Nurses pulled their hair and twisted their arms if they didn't eat, and so some
did learn that obedience is indeed the first law of life.
Yet, as the deadline for the first weigh-in came closer, many nurses became
desperate. True, there were children who learned to like turnips and drink their
milk. These ran around after lunch and they looked healthier.
But there wasn't much money available to buy food, and the children hadn't
gained enough weight to meet the minimum standard. The nurses worried about what
to do and consulted with each other in private. Reluctantly, they did what had
to be done: they went to the market and bought fifty-pound tubs of lard.
Two nurses together would stand over children and force them to eat lard with a
spoon. If children resisted, struggled, one nurse would pin down flailing arms
while another would use a funnel and pour melted lard into a young throat,
massaging the front of the neck so the lard would stay down.

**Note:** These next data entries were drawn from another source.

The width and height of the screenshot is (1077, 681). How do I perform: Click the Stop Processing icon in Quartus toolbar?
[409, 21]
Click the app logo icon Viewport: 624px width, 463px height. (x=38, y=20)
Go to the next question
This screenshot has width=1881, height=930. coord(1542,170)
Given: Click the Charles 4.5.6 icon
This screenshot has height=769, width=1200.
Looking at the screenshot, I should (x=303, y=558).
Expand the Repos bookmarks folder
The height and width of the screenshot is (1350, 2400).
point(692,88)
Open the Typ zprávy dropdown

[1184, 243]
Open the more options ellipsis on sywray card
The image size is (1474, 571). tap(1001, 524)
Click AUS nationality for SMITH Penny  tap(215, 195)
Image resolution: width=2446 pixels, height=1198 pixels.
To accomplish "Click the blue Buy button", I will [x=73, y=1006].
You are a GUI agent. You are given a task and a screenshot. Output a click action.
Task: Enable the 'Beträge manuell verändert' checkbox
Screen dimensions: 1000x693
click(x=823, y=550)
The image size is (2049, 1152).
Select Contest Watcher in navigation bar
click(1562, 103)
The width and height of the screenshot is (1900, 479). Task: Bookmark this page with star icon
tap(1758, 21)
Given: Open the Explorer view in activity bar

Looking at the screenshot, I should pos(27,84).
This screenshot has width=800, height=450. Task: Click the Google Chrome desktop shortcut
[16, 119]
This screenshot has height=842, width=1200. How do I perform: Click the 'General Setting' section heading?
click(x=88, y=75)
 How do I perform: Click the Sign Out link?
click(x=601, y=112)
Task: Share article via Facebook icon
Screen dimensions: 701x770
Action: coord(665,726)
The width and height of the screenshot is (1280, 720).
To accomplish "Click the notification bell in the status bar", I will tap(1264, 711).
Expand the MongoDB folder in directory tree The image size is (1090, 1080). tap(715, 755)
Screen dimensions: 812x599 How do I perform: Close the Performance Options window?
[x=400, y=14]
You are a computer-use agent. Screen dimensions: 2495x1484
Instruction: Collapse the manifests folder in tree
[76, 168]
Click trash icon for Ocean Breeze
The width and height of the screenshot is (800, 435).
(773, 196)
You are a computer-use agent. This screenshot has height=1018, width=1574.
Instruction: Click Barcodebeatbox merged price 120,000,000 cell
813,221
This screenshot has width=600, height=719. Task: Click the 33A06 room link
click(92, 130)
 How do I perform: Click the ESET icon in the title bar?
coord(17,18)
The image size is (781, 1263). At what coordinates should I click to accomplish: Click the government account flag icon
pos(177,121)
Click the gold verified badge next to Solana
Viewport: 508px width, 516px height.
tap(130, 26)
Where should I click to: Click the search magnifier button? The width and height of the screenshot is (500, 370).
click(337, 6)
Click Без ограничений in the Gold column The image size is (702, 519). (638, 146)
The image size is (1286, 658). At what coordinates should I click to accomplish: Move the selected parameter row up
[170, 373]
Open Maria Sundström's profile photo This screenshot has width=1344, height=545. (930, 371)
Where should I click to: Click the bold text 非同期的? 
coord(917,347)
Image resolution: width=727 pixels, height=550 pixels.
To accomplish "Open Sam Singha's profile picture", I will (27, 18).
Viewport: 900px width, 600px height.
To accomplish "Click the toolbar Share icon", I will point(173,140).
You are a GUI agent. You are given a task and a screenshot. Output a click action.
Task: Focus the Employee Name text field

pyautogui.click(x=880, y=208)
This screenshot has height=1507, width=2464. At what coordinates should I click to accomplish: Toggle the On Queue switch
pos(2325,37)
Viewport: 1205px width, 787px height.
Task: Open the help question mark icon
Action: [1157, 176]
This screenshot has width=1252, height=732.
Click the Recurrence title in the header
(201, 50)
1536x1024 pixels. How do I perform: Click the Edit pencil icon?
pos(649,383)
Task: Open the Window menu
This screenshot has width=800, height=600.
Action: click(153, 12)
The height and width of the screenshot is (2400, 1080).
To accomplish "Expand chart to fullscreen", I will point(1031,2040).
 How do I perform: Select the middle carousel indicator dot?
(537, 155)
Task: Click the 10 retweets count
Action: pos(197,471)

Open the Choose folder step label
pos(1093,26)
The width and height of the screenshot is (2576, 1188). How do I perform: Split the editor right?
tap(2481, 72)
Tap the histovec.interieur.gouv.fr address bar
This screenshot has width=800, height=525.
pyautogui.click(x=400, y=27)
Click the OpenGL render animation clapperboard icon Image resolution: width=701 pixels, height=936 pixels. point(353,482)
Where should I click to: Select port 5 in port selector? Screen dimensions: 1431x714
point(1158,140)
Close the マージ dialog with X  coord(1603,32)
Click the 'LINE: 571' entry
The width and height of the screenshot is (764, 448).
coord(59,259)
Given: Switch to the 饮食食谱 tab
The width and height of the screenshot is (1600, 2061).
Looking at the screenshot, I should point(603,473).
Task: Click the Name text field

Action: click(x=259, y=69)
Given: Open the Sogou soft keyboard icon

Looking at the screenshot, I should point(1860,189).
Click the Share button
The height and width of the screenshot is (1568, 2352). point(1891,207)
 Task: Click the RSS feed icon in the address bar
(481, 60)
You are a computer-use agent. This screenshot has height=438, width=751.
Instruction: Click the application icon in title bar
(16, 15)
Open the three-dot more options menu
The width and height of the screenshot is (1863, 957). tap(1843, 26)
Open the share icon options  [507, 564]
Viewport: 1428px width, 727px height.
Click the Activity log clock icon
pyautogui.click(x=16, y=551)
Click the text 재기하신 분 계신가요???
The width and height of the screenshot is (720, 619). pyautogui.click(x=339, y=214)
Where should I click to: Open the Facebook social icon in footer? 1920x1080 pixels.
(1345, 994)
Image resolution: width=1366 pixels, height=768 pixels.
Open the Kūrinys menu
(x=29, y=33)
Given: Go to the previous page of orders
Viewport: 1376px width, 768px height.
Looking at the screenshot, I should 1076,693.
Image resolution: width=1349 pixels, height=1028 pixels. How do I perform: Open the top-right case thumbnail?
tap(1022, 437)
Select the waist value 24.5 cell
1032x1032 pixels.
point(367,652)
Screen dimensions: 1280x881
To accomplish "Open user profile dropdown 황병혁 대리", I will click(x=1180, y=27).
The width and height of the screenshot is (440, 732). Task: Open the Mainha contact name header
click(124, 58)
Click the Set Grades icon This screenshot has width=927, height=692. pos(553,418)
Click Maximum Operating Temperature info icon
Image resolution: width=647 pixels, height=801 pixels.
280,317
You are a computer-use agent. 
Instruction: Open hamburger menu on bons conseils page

A few children developed a taste for lard, and they fattened the quickest. Even
to the nurses, these children looked grotesque--wider than they were tall, with
bulging cheeks. But, fearing for their own jobs, the nurses praised the lard
eaters in front of all the children and called them "Conquerors of Malnutrition"
and future leaders of the land. After lunch, the lard eaters lumbered proudly
among the feeding stations with four gold stars on their foreheads.
But they paid dearly for their prizes. The instant they left the feeding
stations, they were attacked by angry, thinner children who pinched and kicked
them and ripped off their bright gold stars. Unfortunately for the lard eaters,
they'd become too heavy to run, too awkward to escape.
Some children ate a little lard every day, or pretended to eat it so as not to
be funnel-fed. Others vomited and left the feeding stations for good, even when
nurses told them that all the future held was lard or starvation.
The day of the first weigh-in came. All over the land, thousands of gleaming
scales were in their proper places. The nurses were anxious but hopeful. The
thinnest children had disappeared from the feeding stations to who cared where,
and were no longer the nurses' responsibility. All the remaining children had
fattened. They stood patiently in line to be weighed, while the nurses came to
them one by one, seeing to it that they drank a half gallon of water just before
they got on the scales.
In the end, ninety percent of children measured had met the first minimum
weight-gain standard. All the nurses got bonuses, all the adults got a holiday,
and there was a nationwide celebration.
The president spoke on television about the nearly miraculous progress that had
been made by a dedicated band of nurses. Leading scale-makers stood beside him
and applauded. Interviewed after the ceremony, the scale makers quietly took
greatest credit for the success of the crusade.
Without objective measurement, they argued, there would likely have been no
improvement at all in children's nutrition. The pointed out how much good had
been done, almost overnight, with a little food and a lot of scales. With a
little less food, double the scales, and more frequent weigh-ins, they argued,
the success rate in the children's nutrition crusade would reach 100%--and no
one, not even the nurses, could deny the logic of that.